Output the data below exactly. Leave nothing out.

BEGIN

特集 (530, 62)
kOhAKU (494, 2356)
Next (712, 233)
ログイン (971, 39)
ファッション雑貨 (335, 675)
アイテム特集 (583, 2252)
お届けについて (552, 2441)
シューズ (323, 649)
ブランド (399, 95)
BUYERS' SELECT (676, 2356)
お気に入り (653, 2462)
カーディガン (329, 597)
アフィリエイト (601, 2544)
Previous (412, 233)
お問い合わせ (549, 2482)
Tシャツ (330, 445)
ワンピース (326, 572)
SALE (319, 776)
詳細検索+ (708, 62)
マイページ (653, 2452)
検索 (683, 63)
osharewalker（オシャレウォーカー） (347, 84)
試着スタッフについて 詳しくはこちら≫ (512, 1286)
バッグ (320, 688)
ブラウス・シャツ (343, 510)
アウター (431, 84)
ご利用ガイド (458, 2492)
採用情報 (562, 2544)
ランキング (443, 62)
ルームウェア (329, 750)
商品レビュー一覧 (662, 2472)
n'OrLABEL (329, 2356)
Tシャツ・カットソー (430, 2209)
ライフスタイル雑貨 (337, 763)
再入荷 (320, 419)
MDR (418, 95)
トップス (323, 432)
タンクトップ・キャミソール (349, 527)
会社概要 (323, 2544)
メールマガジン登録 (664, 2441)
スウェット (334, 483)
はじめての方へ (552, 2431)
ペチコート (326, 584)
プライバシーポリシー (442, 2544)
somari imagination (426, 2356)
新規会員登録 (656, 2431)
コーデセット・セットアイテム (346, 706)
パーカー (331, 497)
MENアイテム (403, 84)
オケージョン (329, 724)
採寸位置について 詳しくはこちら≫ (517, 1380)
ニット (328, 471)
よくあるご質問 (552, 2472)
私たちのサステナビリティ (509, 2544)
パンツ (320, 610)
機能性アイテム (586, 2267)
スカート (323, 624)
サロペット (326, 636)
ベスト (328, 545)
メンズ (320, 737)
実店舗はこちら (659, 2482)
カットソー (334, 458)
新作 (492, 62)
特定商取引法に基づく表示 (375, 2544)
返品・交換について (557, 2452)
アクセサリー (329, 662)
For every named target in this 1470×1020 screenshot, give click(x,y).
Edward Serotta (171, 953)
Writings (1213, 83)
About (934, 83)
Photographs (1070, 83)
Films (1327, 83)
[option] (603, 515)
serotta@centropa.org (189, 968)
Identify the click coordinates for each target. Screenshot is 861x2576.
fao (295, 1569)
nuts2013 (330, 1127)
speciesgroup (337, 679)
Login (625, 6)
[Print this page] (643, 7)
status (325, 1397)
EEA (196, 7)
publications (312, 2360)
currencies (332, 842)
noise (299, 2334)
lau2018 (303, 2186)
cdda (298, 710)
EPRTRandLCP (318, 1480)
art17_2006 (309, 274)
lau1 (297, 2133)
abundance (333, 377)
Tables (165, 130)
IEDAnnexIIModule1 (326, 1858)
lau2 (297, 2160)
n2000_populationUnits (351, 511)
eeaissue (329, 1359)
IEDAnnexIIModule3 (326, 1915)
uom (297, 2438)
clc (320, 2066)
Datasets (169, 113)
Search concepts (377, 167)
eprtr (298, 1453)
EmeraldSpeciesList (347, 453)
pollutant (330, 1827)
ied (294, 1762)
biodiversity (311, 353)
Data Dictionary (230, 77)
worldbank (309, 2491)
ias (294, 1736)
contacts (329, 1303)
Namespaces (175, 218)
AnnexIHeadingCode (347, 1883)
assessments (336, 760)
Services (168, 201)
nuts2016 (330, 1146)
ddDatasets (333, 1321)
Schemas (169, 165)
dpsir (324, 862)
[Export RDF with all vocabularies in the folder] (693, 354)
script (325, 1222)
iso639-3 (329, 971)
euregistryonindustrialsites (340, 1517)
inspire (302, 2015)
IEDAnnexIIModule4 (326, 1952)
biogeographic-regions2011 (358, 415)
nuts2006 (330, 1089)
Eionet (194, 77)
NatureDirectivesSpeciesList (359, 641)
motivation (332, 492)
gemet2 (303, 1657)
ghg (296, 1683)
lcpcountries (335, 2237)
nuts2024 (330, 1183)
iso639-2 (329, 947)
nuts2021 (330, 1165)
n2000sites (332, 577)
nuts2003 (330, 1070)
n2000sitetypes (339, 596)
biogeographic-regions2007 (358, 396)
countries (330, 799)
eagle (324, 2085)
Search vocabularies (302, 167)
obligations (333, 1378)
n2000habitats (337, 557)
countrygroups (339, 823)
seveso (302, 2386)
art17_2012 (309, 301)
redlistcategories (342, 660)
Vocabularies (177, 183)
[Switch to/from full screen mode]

END

▶ [Your response]:
特集 (530, 62)
kOhAKU (494, 2356)
Next (712, 233)
ログイン (971, 39)
ファッション雑貨 (335, 675)
アイテム特集 (583, 2252)
お届けについて (552, 2441)
シューズ (323, 649)
ブランド (399, 95)
BUYERS' SELECT (676, 2356)
お気に入り (653, 2462)
カーディガン (329, 597)
アフィリエイト (601, 2544)
Previous (412, 233)
お問い合わせ (549, 2482)
Tシャツ (330, 445)
ワンピース (326, 572)
SALE (319, 776)
詳細検索+ (708, 62)
マイページ (653, 2452)
検索 (683, 63)
osharewalker（オシャレウォーカー） (347, 84)
試着スタッフについて 詳しくはこちら≫ (512, 1286)
バッグ (320, 688)
ブラウス・シャツ (343, 510)
アウター (431, 84)
ご利用ガイド (458, 2492)
採用情報 (562, 2544)
ランキング (443, 62)
ルームウェア (329, 750)
商品レビュー一覧 (662, 2472)
n'OrLABEL (329, 2356)
Tシャツ・カットソー (430, 2209)
ライフスタイル雑貨 (337, 763)
再入荷 (320, 419)
MDR (418, 95)
トップス (323, 432)
タンクトップ・キャミソール (349, 527)
会社概要 (323, 2544)
メールマガジン登録 (664, 2441)
スウェット (334, 483)
はじめての方へ (552, 2431)
ペチコート (326, 584)
プライバシーポリシー (442, 2544)
somari imagination (426, 2356)
新規会員登録 (656, 2431)
コーデセット・セットアイテム (346, 706)
パーカー (331, 497)
MENアイテム (403, 84)
オケージョン (329, 724)
採寸位置について 詳しくはこちら≫ (517, 1380)
ニット (328, 471)
よくあるご質問 (552, 2472)
私たちのサステナビリティ (509, 2544)
パンツ (320, 610)
機能性アイテム (586, 2267)
スカート (323, 624)
サロペット (326, 636)
ベスト (328, 545)
メンズ (320, 737)
実店舗はこちら (659, 2482)
カットソー (334, 458)
新作 (492, 62)
特定商取引法に基づく表示 (375, 2544)
返品・交換について (557, 2452)
アクセサリー (329, 662)
For every named target in this 1470×1020 screenshot, give click(x,y).
Edward Serotta (171, 953)
Writings (1213, 83)
About (934, 83)
Photographs (1070, 83)
Films (1327, 83)
[option] (603, 515)
serotta@centropa.org (189, 968)
Identify the click coordinates for each target. Screenshot is 861x2576.
fao (295, 1569)
nuts2013 (330, 1127)
speciesgroup (337, 679)
Login (625, 6)
[Print this page] (643, 7)
status (325, 1397)
EEA (196, 7)
publications (312, 2360)
currencies (332, 842)
noise (299, 2334)
lau2018 (303, 2186)
cdda (298, 710)
EPRTRandLCP (318, 1480)
art17_2006 (309, 274)
lau1 (297, 2133)
abundance (333, 377)
Tables (165, 130)
IEDAnnexIIModule1 (326, 1858)
lau2 (297, 2160)
n2000_populationUnits (351, 511)
eeaissue (329, 1359)
IEDAnnexIIModule3 (326, 1915)
uom (297, 2438)
clc (320, 2066)
Datasets (169, 113)
Search concepts (377, 167)
eprtr (298, 1453)
EmeraldSpeciesList (347, 453)
pollutant (330, 1827)
ied (294, 1762)
biodiversity (311, 353)
Data Dictionary (230, 77)
worldbank (309, 2491)
ias (294, 1736)
contacts (329, 1303)
Namespaces (175, 218)
AnnexIHeadingCode (347, 1883)
assessments (336, 760)
Services (168, 201)
nuts2016 (330, 1146)
ddDatasets (333, 1321)
Schemas (169, 165)
dpsir (324, 862)
[Export RDF with all vocabularies in the folder] (693, 354)
script (325, 1222)
iso639-3 (329, 971)
euregistryonindustrialsites (340, 1517)
inspire (302, 2015)
IEDAnnexIIModule4 (326, 1952)
biogeographic-regions2011 (358, 415)
nuts2006 (330, 1089)
Eionet (194, 77)
NatureDirectivesSpeciesList (359, 641)
motivation (332, 492)
gemet2 (303, 1657)
ghg (296, 1683)
lcpcountries (335, 2237)
nuts2024 (330, 1183)
iso639-2 (329, 947)
nuts2021 (330, 1165)
n2000sites (332, 577)
nuts2003 (330, 1070)
n2000sitetypes (339, 596)
biogeographic-regions2007 (358, 396)
countries (330, 799)
eagle (324, 2085)
Search vocabularies (302, 167)
obligations (333, 1378)
n2000habitats (337, 557)
countrygroups (339, 823)
seveso (302, 2386)
art17_2012 (309, 301)
redlistcategories (342, 660)
Vocabularies (177, 183)
[Switch to/from full screen mode]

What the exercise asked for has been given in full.